* What is needed
Present the data below as a Markdown table with two columns, Row and Line, numbering each line and leaving out any blank lines.

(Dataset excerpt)
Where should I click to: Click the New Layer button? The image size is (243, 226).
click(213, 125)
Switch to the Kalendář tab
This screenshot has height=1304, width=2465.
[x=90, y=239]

* Solution for this problem
| Row | Line |
|---|---|
| 1 | Where should I click to: Click the New Layer button? The image size is (243, 226). |
| 2 | click(213, 125) |
| 3 | Switch to the Kalendář tab |
| 4 | This screenshot has height=1304, width=2465. |
| 5 | [x=90, y=239] |